**WHAT NEEDS TO BE DONE**
When the word "agent" shows up in a line of the records below, copy that line.

= Beginning of Section =

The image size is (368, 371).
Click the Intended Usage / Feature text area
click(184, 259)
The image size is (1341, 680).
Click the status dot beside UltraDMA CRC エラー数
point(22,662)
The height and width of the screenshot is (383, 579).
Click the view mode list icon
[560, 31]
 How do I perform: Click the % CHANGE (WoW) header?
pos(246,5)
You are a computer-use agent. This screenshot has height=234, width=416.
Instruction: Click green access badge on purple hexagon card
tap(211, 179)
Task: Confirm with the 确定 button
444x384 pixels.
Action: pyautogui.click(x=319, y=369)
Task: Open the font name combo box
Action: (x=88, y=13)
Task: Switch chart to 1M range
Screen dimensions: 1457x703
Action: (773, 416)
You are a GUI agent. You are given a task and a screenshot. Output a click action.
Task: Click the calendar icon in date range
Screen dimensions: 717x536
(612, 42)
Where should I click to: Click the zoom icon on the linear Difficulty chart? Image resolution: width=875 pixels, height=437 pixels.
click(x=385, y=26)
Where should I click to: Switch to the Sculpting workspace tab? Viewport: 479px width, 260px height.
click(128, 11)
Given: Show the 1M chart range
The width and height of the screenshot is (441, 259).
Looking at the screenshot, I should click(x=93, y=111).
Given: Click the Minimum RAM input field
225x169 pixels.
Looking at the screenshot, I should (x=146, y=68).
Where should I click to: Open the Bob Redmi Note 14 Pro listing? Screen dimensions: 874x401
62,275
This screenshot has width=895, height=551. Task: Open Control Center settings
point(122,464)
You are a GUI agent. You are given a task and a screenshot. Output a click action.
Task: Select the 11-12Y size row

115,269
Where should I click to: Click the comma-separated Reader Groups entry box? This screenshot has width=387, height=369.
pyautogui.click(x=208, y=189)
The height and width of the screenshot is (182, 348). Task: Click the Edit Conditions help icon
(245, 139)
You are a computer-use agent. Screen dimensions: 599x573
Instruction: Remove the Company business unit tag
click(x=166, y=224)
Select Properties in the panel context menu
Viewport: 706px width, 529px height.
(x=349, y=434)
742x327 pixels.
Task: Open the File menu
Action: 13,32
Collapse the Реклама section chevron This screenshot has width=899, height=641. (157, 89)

= End of Section =

**WRITTEN ANSWER**
You are a computer-use agent. This screenshot has height=234, width=416.
You are a GUI agent. You are given a task and a screenshot. Output a click action.
You are a GUI agent. You are given a task and a screenshot. Output a click action.
You are a computer-use agent. Screen dimensions: 599x573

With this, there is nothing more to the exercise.